Samedi 25 avril 2026, la place du 11 novembre à Laval a été le théâtre d'une journée dédiée à la sensibilisation des Lavallois aux gestes de premiers secours. Selon la Croix-Rouge, seuls 40 % des Français sont formés à ces techniques vitales. La bonne réaction en cas d'accident ? Protéger, alerter et secourir. Plusieurs équipes de secouristes bénévoles ont été présentes pour initier les passants aux bons réflexes, permettant ainsi à la population d'acquérir des compétences cruciales.

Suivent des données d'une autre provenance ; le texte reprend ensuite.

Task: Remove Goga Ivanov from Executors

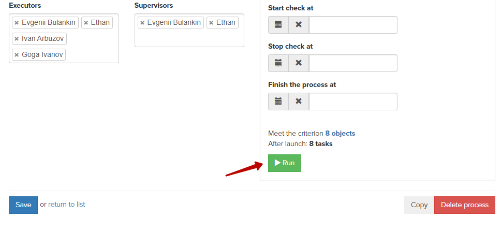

Des gestes à (ré)apprendre
Sur un grand chapiteau blanc, un mannequin d'entraînement est mis à disposition des participants. François, un secouriste bénévole, guide Christine, une retraitée, dans les techniques de réanimation. Cela fait plus de cinquante ans qu'elle n'a pas suivi de formation aux premiers secours. Pour effectuer un massage cardiaque efficace, il est recommandé de rythmer le mouvement sur les airs de 'Staying Alive' des Bee Gees ou de 'Baby Shark', pour les plus jeunes.
Cette initiative est perçue comme une piqûre de rappel essentielle. Pierre, qui revenait du marché, filme la démonstration pour la partager avec sa famille et sur ses réseaux sociaux. En tant que référent secouriste dans son entreprise, il souligne : "Les massages cardiaques, c'est très utile, mais beaucoup ne savent pas comment l'utiliser, donc je pense qu'il est crucial de se former."
Les enfants ne sont pas en reste. Gabriel, âgé de neuf ans, a retenu tous les numéros d'urgence. "Ce n'était pas si compliqué que ça," glisse le jeune garçon, affirmant que toute sa famille est désormais formée aux bons réflexes à adopter en cas de besoin.
Une formation régulière nécessaire
Pour ceux qui détiennent un brevet de secouriste, la mise à jour constante des connaissances est primordiale. Émilie Blin, infirmière et sapeur-pompier volontaire, le rappelle avec force : le bouche-à-bouche n'est plus une pratique recommandée. "Avant, on réalisait 15 compressions thoraciques suivies de deux insufflations. Maintenant, on s'en tient à 30 compressions thoraciques, désormais sans insufflation obligatoire," précise-t-elle. "C'est pourquoi il est si important de se former régulièrement."